**RECORDS FOR THIS TASK:**
—————
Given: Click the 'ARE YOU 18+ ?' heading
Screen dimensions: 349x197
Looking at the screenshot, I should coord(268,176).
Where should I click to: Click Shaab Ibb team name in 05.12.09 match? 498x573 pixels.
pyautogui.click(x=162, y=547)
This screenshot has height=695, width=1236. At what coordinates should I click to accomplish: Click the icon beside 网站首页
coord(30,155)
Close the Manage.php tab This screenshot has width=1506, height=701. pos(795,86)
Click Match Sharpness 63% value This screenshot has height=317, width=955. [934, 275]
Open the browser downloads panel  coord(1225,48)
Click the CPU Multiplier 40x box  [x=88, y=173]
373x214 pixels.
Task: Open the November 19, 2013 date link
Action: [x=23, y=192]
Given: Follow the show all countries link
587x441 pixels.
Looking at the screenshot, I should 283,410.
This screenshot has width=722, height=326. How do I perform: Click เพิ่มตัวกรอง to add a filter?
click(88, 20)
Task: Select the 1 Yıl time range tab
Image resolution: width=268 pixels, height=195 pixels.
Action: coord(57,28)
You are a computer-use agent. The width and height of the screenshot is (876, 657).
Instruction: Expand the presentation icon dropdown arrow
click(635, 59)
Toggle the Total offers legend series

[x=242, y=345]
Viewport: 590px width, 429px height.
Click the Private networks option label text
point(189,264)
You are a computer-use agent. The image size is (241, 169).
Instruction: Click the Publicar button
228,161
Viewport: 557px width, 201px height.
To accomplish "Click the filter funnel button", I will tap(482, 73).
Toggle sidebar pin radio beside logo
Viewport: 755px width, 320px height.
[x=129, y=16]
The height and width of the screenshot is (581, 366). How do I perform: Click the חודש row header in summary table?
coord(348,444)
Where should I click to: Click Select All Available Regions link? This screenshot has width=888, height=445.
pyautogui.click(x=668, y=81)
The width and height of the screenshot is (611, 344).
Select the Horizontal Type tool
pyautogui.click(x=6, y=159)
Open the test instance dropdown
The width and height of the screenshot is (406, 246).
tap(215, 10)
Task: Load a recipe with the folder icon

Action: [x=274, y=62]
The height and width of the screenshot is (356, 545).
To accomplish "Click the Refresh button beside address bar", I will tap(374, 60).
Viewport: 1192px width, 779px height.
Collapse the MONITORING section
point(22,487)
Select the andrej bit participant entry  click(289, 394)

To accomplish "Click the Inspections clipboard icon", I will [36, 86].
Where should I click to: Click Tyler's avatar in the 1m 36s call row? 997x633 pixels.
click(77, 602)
—————
**WORK ITEM:**
Reproduce, exactly and without additions, the run of lines from the start of the listing above to the line bearing "Open the browser", inclusive.

**WRITTEN RESPONSE:**
Given: Click the 'ARE YOU 18+ ?' heading
Screen dimensions: 349x197
Looking at the screenshot, I should coord(268,176).
Where should I click to: Click Shaab Ibb team name in 05.12.09 match? 498x573 pixels.
pyautogui.click(x=162, y=547)
This screenshot has height=695, width=1236. At what coordinates should I click to accomplish: Click the icon beside 网站首页
coord(30,155)
Close the Manage.php tab This screenshot has width=1506, height=701. pos(795,86)
Click Match Sharpness 63% value This screenshot has height=317, width=955. [934, 275]
Open the browser downloads panel  coord(1225,48)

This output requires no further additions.